Astronaut's Video Reveals Secret of Zero-G Fingernail Clipping
In a video released by the Canadian Space Agency and NASA, Canadian astronaut Chris Hadfield explains how he cuts his fingernails on board the International Space Station.
Credit: CSA / NASA

Life in space isn't easy. Even basic hygiene, like clipping your fingernails, is a cosmic challenge without gravity, one astronaut says.

A new video by Canadian astronaut Chris Hadfield shows exactly how complicated (and a little gross) it is to cut your nails in the weightless environment of space. Hadfield currently lives on the International Space Station, where astronauts are forced to devise inventive ways for dealing with basic bodily needs that many folks may take for granted on Earth.

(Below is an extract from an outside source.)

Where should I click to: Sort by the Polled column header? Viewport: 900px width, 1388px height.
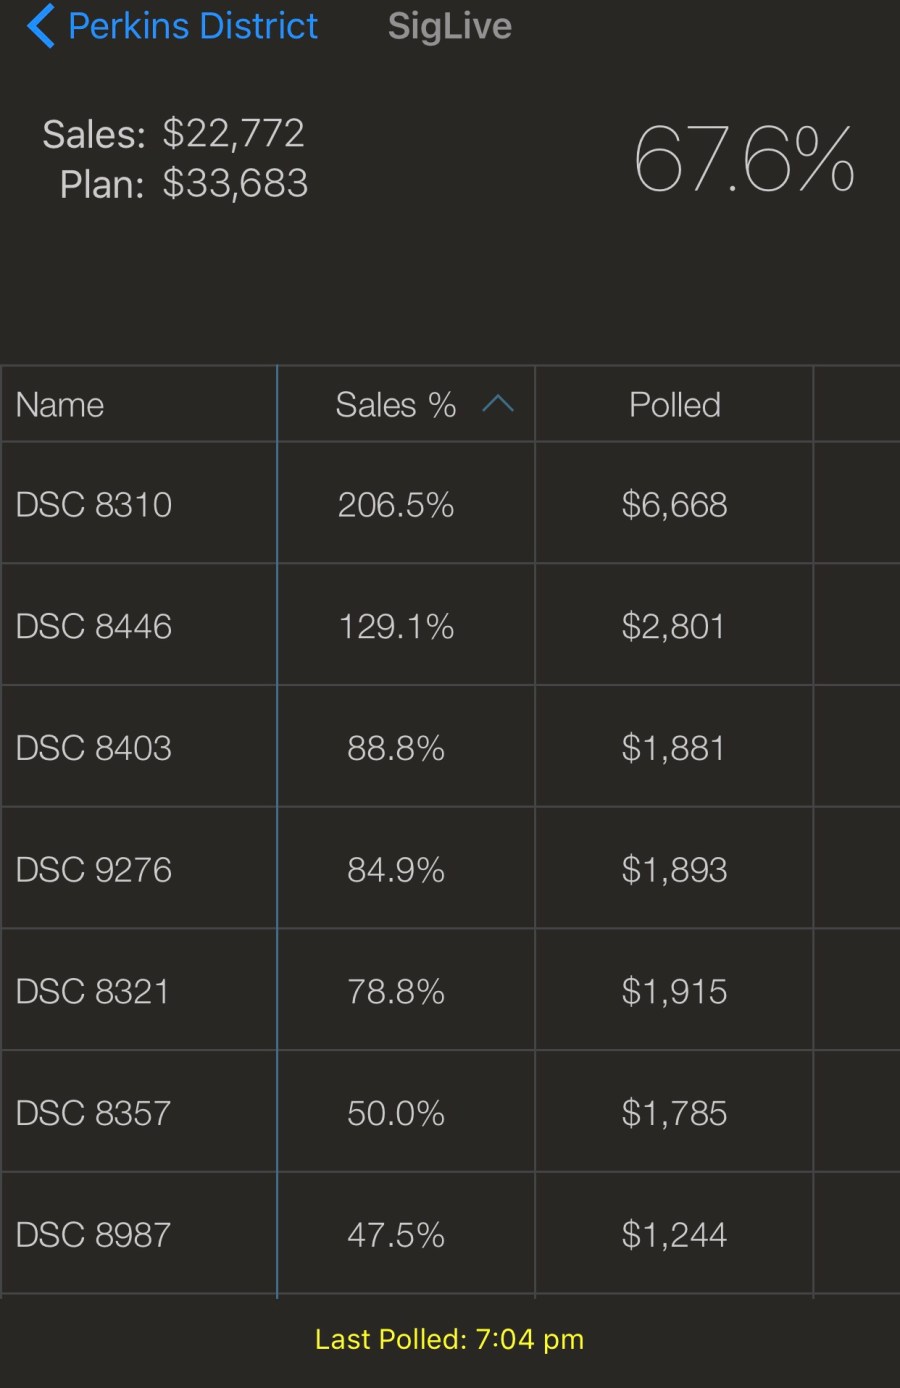click(x=674, y=404)
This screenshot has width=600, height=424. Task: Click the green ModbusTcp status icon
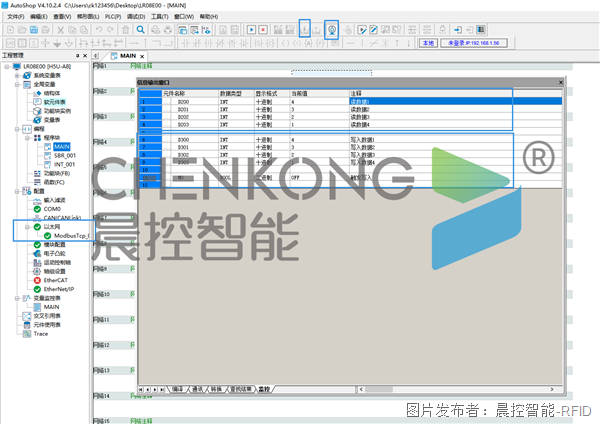click(x=47, y=235)
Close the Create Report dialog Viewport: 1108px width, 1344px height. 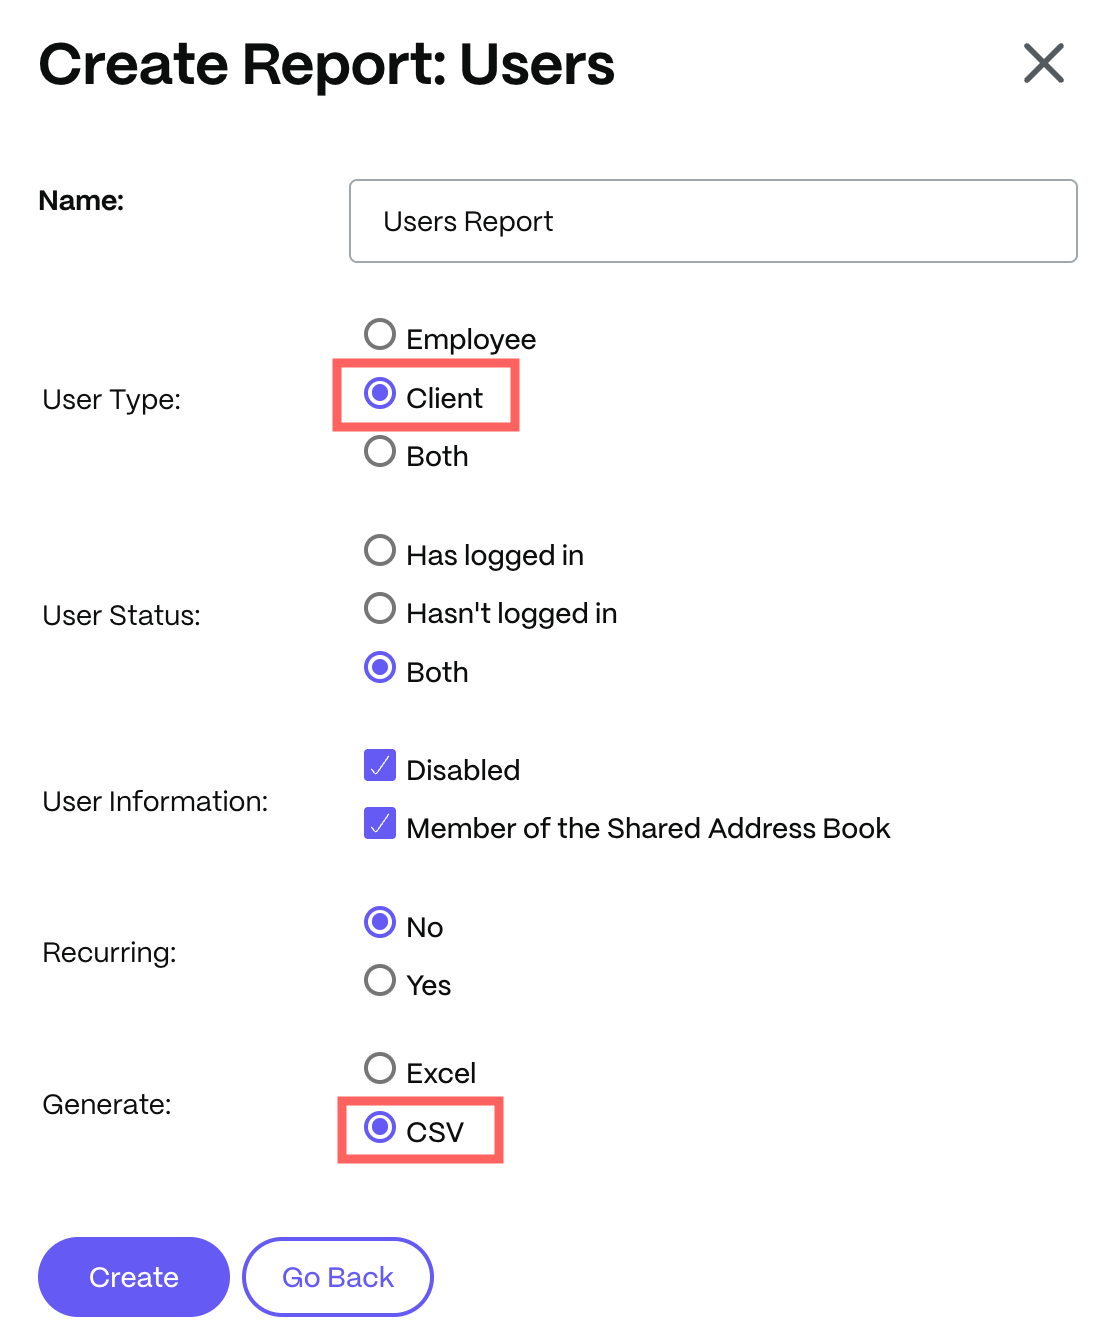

"Now, if I just cut my fingernails here, fingernail bits are going to fly everywhere," Hadfield explained in the zero gravity nail-clipping video as he floated about inside the space station. "They won't fall to the ground. You can't sweep them up. They'll float everywhere. They get in your eyes, people breathe them. Not good. Got to figure out a plan."

Hadfield's solution is to position his hand over an air duct where air is pulled in and filtered throughout the station. The nail clippings get sucked into the duct's mesh filter, making cleaning up relatively simple.

"So, there we go," Hadfield said. "Nails are ready for guitar playing. I'm going to vacuum this [the air duct] later in the week. It'll all clean up just fine."

There are many other ways astronauts tackle daily life without the pull of gravity. They attach strips of Velcro to all of their belongings since anything that isn't tied down can float away and get lost somewhere inside the International Space Station, which has the same habitable space as a five-bedroom house.

The astronauts share hair-cutting duty with their crewmates, using a vacuum to clean up clippings after each snip. A complicated procedure using hoses and airflow allows astronauts go to the bathroom in space . There are two toilets for the six astronauts living on the space station today.

Hadfield is a flight engineer representing the Canadian Space Agency on the station's Expedition 34/35 crew. Two American astronauts and three Russian cosmonauts round out the team. In March, Hadfield will take command of the station's Expedition 35 crew, to become Canada's first space station commander.

Hadfield has already developed a reputation for snapping amazing photos of Earth from space, writing and performing songs in space on the guitar, and Tweeting with celebrities like William Shatner, "Star Trek's" famed Captain Kirk, since arriving on the station last month.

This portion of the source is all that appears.